I'm so sorry for your loss hun.

Sleep tight little Dora x x x


----------



## Guest (Jul 10, 2011)

Lil Miss said:


> oh god hun!!! im so so so sorry
> 
> *atleast she got a chance to know love and happiness and didnt die alone in rescue,* Binky free dora, play well at the bridge
> 
> huge hugs to you hun x


That's what Gloworm has just said to me 

She was out and playing all day, binkying and nomming and just enjoying being a bunny. I'm devastated for her, her little burnt ear hadn't long healed for gods sake :nonod: ugh and now I'm being all dramatic 

I'm not the most level headed when it comes to things like this 

I know she had an irregular heartbeat and things. Meh :nonod:

We'll have to phone the crematorium tomorrow  poor baby girl xxxx


----------



## Maria_1986 (May 15, 2011)

I'm so sorry for your loss

RIP Dora


----------



## Guest (Jul 10, 2011)

Oh no, sorry for your loss hun xx

Binky free over the bridge Dora bun xxx


----------



## Zayna (Apr 19, 2009)

aaahh im so sorry to hear this. poor little bun.

RIP Dora xxxxxx


----------



## abbiechi (Jul 2, 2011)

Oh no Em, I'm so sorry doll. Rest in Peace Dora xx


----------



## paddyjulie (May 9, 2009)

So sorry Em xxx


----------



## Petitepuppet (May 30, 2009)

So sorry hun **hugs*. Run free little Dora xxx


----------



## Aurelia (Apr 29, 2010)

SO sorry to hear this Em (((gigantic hugs for you)))


----------



## Guest (Jul 10, 2011)

I'm sorry to hear you have lost your bunny. I don't remember reading about you getting her but I gather from what I have just read that you haven't had her long and was rescued from a life that wasn't nice. Your such a kind hearted person and I'm sure Dora enjoyed her last days with you. R.I.P Dora x


----------



## niki87 (Nov 18, 2009)

Oh my what a shock!! Am so sorry hun!

RIP little Dora!


----------



## Nicky10 (Jan 11, 2010)

I'm so sorry Em but at least she had the chance to live a happy life if only for a little while


----------



## jo-pop (May 27, 2011)

Oh darl I am so so sorry!


----------



## simplysardonic (Sep 1, 2009)

Oh Em I'm so very sorry ((((hugs))))
sleep tight little Dora xx


----------



## Sled dog hotel (Aug 11, 2010)

I am so sorry, Poor little Bun, and such a shock for you.
RIP little Dora.


----------



## vicki.burns (Apr 13, 2011)

Em, sorry mate.

You're a good person, who continually does good things.
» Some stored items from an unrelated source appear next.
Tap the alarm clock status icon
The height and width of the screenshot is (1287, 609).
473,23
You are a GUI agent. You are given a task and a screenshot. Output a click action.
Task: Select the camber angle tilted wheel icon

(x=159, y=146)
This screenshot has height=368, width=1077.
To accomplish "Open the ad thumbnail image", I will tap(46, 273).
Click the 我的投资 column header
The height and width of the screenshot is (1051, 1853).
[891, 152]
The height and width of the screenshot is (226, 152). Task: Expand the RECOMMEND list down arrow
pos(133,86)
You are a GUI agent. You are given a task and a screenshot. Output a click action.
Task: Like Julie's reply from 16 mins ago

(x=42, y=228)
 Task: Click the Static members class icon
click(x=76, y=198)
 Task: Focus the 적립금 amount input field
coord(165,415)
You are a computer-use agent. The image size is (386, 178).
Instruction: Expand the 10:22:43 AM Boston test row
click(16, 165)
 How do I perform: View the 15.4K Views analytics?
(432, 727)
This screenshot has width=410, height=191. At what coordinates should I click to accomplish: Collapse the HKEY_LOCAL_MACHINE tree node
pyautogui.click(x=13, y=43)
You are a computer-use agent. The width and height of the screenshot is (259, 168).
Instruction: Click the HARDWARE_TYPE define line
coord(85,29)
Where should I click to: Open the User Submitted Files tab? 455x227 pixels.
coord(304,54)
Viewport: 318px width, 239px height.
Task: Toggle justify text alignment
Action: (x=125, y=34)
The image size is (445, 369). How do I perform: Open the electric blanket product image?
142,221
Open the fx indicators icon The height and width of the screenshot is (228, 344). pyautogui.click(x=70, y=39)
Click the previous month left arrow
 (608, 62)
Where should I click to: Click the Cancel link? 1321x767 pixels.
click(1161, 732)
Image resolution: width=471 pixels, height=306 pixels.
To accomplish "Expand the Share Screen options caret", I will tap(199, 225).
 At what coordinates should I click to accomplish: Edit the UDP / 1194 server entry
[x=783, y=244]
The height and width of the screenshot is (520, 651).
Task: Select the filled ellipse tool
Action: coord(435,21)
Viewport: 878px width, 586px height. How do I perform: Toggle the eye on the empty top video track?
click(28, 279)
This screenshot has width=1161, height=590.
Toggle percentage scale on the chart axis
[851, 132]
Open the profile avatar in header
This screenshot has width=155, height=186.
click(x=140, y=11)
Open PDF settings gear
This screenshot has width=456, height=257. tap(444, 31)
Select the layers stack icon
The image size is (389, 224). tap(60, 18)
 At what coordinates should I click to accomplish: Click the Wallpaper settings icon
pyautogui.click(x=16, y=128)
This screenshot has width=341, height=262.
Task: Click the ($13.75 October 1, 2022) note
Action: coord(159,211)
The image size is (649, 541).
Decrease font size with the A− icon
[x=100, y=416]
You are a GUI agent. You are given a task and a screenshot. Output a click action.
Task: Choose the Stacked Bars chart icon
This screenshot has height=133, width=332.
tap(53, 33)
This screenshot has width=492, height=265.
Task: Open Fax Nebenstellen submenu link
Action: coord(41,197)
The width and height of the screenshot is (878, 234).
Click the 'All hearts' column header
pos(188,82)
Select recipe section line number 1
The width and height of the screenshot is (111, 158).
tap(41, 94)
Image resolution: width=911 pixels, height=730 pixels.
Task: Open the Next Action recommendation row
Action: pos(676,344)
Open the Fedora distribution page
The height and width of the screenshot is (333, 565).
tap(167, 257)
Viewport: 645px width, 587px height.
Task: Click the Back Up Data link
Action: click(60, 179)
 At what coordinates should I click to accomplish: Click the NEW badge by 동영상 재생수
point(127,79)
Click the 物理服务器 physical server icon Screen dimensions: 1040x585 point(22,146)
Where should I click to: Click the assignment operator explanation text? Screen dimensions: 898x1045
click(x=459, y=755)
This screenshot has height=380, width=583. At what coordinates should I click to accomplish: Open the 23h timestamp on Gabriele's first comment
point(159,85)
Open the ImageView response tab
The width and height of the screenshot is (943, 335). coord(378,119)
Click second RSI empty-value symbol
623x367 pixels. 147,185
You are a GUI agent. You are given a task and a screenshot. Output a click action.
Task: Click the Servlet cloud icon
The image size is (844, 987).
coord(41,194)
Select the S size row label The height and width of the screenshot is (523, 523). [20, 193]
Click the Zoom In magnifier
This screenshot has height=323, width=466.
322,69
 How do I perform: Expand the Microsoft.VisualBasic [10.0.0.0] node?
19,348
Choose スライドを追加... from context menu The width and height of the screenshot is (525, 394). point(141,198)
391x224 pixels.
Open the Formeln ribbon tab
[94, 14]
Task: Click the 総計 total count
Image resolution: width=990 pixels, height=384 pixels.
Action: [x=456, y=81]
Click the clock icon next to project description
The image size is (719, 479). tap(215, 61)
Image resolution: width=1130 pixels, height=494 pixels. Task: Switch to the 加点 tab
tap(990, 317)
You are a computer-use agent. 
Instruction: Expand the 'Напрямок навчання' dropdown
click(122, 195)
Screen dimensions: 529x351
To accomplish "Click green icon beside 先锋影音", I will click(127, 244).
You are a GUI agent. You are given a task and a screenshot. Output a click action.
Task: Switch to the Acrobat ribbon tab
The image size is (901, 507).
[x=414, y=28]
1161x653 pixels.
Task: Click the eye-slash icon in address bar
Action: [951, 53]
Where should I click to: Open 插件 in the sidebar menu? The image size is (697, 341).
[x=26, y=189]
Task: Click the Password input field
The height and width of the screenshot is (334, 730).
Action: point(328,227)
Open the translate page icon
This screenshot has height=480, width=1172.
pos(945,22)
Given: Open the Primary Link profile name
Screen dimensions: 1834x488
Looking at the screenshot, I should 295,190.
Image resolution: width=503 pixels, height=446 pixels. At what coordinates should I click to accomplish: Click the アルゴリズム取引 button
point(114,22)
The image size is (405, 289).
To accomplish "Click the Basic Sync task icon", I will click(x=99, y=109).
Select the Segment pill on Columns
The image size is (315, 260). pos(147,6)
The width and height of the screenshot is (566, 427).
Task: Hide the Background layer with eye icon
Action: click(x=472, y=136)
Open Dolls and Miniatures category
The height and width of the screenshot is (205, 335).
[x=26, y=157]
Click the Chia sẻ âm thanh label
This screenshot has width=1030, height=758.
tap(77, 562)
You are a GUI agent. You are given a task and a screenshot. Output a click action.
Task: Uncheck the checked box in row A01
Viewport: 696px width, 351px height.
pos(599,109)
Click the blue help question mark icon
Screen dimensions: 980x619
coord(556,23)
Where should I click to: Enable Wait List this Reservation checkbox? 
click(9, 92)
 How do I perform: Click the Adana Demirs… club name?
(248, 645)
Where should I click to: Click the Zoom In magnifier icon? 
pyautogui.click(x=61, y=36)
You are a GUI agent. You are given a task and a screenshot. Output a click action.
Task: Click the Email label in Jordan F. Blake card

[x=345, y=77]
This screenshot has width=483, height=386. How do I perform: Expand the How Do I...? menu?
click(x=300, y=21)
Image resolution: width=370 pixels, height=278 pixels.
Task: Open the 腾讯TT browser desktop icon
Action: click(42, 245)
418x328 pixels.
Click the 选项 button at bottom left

You should be proud of what you did for her.



Sweet Dreams Dora x


----------



## Guest (Jul 11, 2011)

Thank you everyone.

Sleep well, baby girl, and hop free once you've had enough rest little lady. This will always be your home xxxx


----------



## Hel_79 (Jun 14, 2011)

So sorry hun, that's so sad....but she went happy and your sentiment is spot on  x


----------



## sullivan (Aug 29, 2008)

Goodnight sweetheart. may you rip. xxxx


----------